SustaiN a better enviromental choice

Recently Ballance’s Science Strategy Manager, Warwick Catto, was interviewed on the subject of the effects of Nitrogen Volitilisation. This is the article that followed.

Smart N ousting urea

Ballance farmers’ use of Ballance Agri-Nutr ients’ nitrogen product SustaiN since its launch in 2002 now exceeds 1 million tonnes, the company says. Science strategy manager Warwick Catto says farmers increasingly prefer the product over urea. Its granules contain AGROTAIN®, “the world’s leading urease inhibitor”, that reduces nitrogen losses from ammonia volatilisation by 50% on average compared to urea. SustaiN has been Fertmark certified for 10 years.

The company’s PhasedN and SustaiN together account for half its nitrogen fertiliser sales. It says in some regions the proportion of farmers converting to these products from urea is about 70%. “For every 500,000 tonnes of urea sold in New Zealand, around 10-20% of the available nitrogen will be lost through volatilisation,” Catto says. “That’s the equivalent of 23,000 tonnes of nitrogen not doing its job in the soil.”

"For every 500,000 tonnes of urea sold in New Zealand, around 10-20% of the available nitrogen will be lost through volatilisation."

Ballance says it estimates that SustaiN sales have replaced about 50,000 tonnes of urea, reducing the emission of the greenhouse gas nitrous oxide (N2O), said to account for at least 14% of NZ’s greenhouse gas emissions. Applying SustaiN also results in a 5% reduction of Greenhouse gas emissions compared with untreated urea.

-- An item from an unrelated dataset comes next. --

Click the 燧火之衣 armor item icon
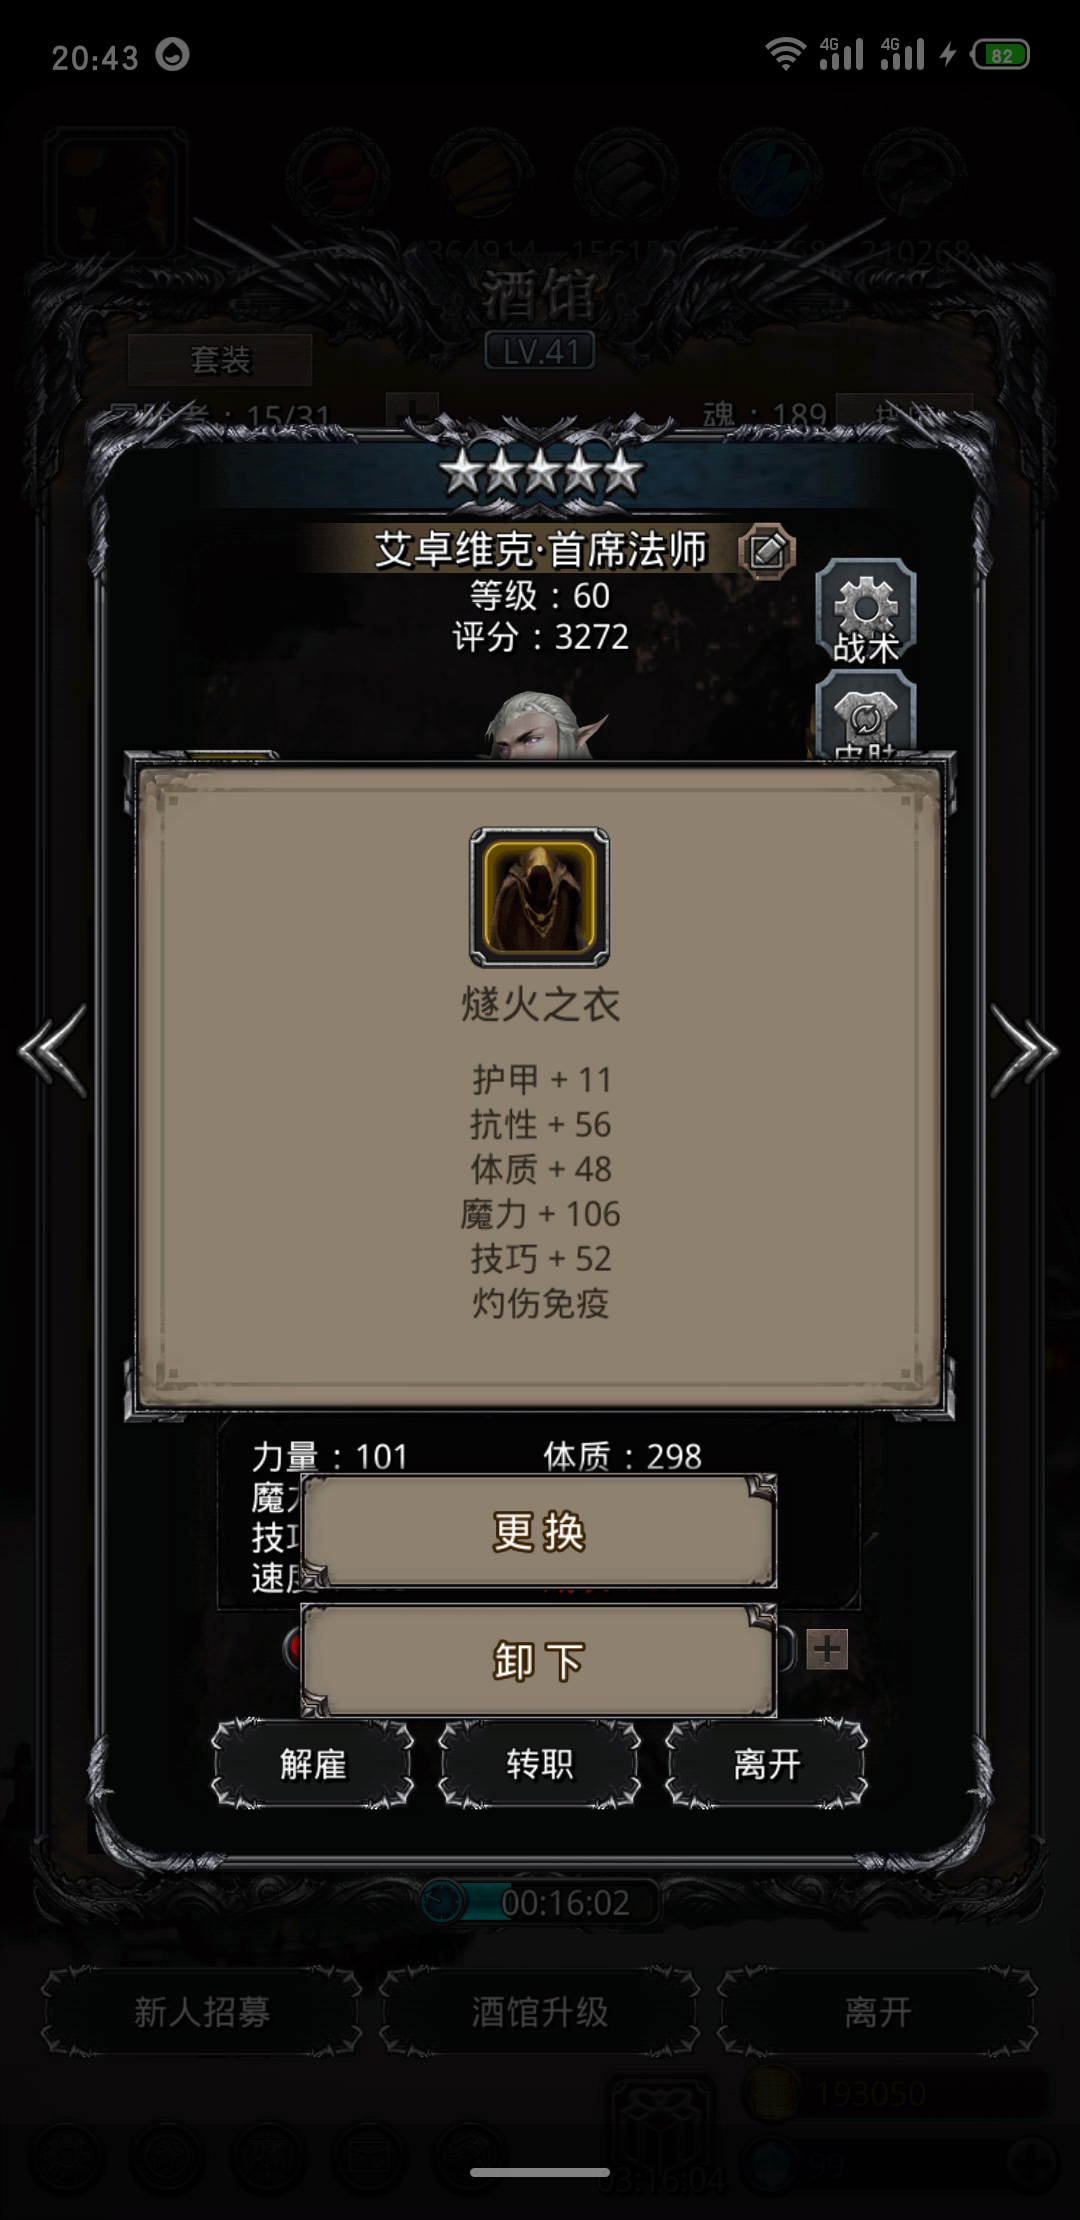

“Given that emissions from agriculture make up about 46% of our total emissions, these reductions alone are valuable environmentally and financially, saving an estimated $1 million in NZ’s greenhouse gas liabilities,” Catto says the products “can easily overcome the common operational challenges of using urea and achieve better outcomes for a similar spend”.

“For example, farmers using urea try to avoid nitrogen loss through volatilisation by applying the fertiliser when wet weather is forecast. We know from Landcare Research and our own trials that a good 5-10mm of rain is needed within eight hours of application to reduce ammonia loss.” “Even if losses can be reduced by timing the applications with rain, farmers have no ability to control where any volatilised nitrogen is re-deposited. It could end up in rivers, lakes or forests.”